Lo representado en el centro del dibujo era irreconocible; podía ser apenas un conjunto de rayones, una maraña de líneas verdes y negras. Pero una segunda mirada revelaba que cada convulsión del trazo era deliberada. Que cada nudo del dibujo había querido copiar algo de la realidad (o la memoria). Quizá podían rastrearse también las correcciones, las enmiendas, los agregados y los borrones.
Así, con mis manos temblando y el aliento plantándose en el fondo de mis pulmones, fue como recordé.
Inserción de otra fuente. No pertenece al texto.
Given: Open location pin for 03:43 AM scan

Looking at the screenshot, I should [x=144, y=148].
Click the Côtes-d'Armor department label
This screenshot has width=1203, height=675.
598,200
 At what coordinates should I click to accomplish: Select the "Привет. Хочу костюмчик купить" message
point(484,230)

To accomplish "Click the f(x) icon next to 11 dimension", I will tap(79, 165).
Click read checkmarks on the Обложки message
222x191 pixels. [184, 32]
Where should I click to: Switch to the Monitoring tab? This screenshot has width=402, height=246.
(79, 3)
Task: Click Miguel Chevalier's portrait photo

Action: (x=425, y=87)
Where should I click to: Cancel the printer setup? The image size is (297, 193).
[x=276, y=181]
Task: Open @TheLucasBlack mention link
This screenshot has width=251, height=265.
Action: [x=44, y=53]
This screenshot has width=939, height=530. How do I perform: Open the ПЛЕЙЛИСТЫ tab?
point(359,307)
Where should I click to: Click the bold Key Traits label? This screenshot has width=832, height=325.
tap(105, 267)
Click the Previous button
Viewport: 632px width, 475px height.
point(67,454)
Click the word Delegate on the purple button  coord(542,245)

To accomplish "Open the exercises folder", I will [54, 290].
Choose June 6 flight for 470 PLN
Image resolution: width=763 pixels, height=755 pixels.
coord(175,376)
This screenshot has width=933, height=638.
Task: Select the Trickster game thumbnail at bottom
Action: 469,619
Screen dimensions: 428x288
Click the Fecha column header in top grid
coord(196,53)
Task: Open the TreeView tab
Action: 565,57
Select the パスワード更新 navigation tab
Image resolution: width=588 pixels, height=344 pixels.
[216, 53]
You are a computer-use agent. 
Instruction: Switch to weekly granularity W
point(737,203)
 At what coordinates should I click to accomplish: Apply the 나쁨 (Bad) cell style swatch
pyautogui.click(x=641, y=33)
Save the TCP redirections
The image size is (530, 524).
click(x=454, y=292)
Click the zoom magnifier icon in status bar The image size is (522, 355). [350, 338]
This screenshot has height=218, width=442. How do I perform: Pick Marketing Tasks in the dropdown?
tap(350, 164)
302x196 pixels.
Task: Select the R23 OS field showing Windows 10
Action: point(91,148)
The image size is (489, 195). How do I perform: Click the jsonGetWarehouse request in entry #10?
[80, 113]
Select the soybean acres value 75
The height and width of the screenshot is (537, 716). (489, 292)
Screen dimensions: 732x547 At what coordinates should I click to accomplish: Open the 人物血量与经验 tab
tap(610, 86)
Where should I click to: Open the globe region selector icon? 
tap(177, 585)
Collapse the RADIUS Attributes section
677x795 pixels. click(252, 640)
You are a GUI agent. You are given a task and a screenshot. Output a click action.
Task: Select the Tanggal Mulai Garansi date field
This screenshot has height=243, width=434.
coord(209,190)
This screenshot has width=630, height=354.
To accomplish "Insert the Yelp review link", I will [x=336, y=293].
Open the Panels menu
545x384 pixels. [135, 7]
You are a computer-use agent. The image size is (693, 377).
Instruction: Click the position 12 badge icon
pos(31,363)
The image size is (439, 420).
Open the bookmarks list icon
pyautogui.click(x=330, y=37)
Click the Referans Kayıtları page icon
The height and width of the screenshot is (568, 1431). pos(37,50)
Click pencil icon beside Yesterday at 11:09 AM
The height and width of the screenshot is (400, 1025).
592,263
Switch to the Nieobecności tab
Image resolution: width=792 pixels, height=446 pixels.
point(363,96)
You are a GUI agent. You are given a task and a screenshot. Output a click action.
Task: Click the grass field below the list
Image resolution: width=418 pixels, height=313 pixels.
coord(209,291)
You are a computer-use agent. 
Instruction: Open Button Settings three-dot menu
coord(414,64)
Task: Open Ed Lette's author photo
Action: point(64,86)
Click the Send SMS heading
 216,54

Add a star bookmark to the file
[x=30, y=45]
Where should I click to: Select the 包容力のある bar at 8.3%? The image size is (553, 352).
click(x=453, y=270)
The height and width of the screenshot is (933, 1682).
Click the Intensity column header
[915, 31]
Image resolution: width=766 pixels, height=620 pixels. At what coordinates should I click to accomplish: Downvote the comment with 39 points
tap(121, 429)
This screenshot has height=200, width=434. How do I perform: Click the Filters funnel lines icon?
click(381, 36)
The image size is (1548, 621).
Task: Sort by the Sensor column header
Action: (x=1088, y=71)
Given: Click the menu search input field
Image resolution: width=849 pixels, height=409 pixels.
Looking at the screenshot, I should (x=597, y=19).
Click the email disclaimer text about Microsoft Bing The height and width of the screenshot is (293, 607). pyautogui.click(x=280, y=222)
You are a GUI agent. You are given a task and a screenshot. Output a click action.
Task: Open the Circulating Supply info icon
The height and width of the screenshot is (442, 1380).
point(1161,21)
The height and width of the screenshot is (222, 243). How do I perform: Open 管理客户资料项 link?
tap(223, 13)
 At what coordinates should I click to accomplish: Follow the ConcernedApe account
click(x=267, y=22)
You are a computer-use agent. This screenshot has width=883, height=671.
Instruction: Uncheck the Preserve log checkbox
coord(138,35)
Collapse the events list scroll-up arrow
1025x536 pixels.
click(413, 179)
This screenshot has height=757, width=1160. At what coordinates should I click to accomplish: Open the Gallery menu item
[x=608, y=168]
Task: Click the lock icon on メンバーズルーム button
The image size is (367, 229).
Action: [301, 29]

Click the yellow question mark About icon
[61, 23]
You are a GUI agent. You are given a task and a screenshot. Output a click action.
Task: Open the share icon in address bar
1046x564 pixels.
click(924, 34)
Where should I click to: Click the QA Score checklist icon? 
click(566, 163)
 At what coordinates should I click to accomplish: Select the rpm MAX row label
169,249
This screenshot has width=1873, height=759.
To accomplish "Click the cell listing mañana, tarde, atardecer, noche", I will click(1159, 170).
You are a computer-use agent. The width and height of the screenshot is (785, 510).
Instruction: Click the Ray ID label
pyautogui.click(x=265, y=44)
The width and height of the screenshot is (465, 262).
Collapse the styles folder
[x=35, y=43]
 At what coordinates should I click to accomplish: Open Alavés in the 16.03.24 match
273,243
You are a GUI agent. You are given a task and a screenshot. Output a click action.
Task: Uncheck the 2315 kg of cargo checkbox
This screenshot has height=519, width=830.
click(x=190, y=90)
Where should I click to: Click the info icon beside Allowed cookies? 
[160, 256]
Yo estaba tocando el timbre de la casa de mi profesora de piano. No sé cuántas veces habré insistido, pero pronto quedó claro que no había nadie. Aquello era inusual: nunca había tenido que esperar, nunca había tocado el timbre más de una vez, así que debí pensar que le había pasado algo, que una emergencia la había sacado de su casa. Mi profesora era viuda y vivía con sus dos hijas. La mayor me llevaba ocho años; yo la veía siempre a través de la ventana de su cuarto, que daba al fondo de la casa, y jamás intercambiamos más que un saludo. Mi profesora solía rezongarla por esa antipatía; la instaba a salir del cuarto, a “tomar aire”, a bajarle el volumen a la música, a dejar “todos esos libros”. La otra hija, que tenía apenas un par de años más que yo, era delgada, rubia y, en mis últimos años de alumno de su madre, se convirtió en el mayor interés a la hora de asistir a las clases. Ahora mi memoria ha exagerado algunos rasgos y la hermana mayor se me aparece maciza, grisácea, gorda y alta, de ojos saltones, ojeras marcadas y una papada batracia, mientras que a la menor la evoco voluptuosa y seductora, e incluso aparece la imagen repetida (como si eso hubiese pasado muchísimas veces) de encontrarla en el fondo de su casa besándose con algún pibe, él con los ojos cerrados y en trance, ella con los ojos abiertos y clavados en mí.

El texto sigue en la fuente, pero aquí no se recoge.